BEGIN Page text
The apparent low bidder on the Pottawatomie County Justice Center said he would have to withdraw his bid if the county commission decides to include the first of three alternates in the project.
Gene Murray of Murray & Sons Construction said a miscalculation was made in pricing the first alternate of the project — installation of a geothermal heating and cooling system.
If the Topeka firm is forced to withdraw its bid for the facility, the next apparent low bidder (including the geothermal alternate) is KBS Constructors of Topeka.
Murray & Sons was one of 13 firms to submit bids on the Pott County Justice Center; bids which were opened on Jan. 17, in a special meeting of the commission.
Dan Rowe of Treanor Architects reviewed the bids with county commissioners Monday, and recommended the Murray & Sons bid if the county decides against including the geothermal system in the project.
If the geothermal alternate is included, Rowe recommended the KBS bid.
“I think to do otherwise would raise questions that are not necessary,” Rowe told commissioners, advising against attempting to revise bids for the geothermal alternate.
At the advice of County Counselor John Watt, commissioners entered executive session for 45 minutes to discuss the issue, as well as other legal matters regarding what he said was the bid bond for the project.
Commissioners took no action following the executive session, but asked Murray to respond by Tuesday of this week if he intends to change a sub-contractor as submitted on his bid documents.
“If there is a legitimate reason to remove one, they’d like to know that,” Rowe told Murray.
END Page text
BEGIN Dataset extract
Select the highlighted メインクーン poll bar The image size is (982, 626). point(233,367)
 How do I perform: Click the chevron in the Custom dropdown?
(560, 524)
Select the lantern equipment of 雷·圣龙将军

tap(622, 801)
END Dataset extract
Required work
1) Using the article on the Pottawatomie County Justice Center bids, decide whether each statement agrees with it. Answer yes or no for each and quote the words of the article that decide it.
(a) Thirteen firms submitted bids on the justice center.
(b) Commissioners took action after the executive session.
(c) Rowe recommended the KBS bid if the geothermal alternate is included.
2) According to the article on the Pottawatomie County Justice Center bids, what is the first alternate of the project?
3) Continue the article on the Pottawatomie County Justice Center bids from the end of its final sentence.

List of answers
1)
(a) Yes: "Murray & Sons was one of 13 firms to submit bids on the Pott County Justice Center"
(b) No: "Commissioners took no action following the executive session"
(c) Yes: "If the geothermal alternate is included, Rowe recommended the KBS bid."

2) Installation of a geothermal heating and cooling system.

3)
Murray’s apparent low base bid was $10,697,700, with a high bid of $13,100,000 submitted by Lloyd Builders of Ottawa. The engineer’s estimate for construction of the 63,000-square-foot facility was $12.2 million.
“There was more bid spread than I would have liked to have seen. We like to see our bids tighter,” Rowe said Monday, citing an apparent late flurry of submissions from sub-contractors as the reason for the wide variance in the bids.
Commissioners did not indicate when they would take action on bids for the justice center, but their current timeline includes issuing a “notice to proceed” on the project sometime in April.
“We’re going to discuss this some more,” Commission Chairman Gary Yenzer told construction company representatives at Monday’s meeting. “We’ve got a lot of questions.”
The justice center, to be constructed just north of the courthouse at Westmoreland, would consolidate all county law enforcement functions into a single building — jail, sheriff’s office, courtrooms, county attorney and district court offices.
The project would be completed in two phases — actual construction of the facility as the first phase, and demolition of the current jail and completion of a campus drive as the second.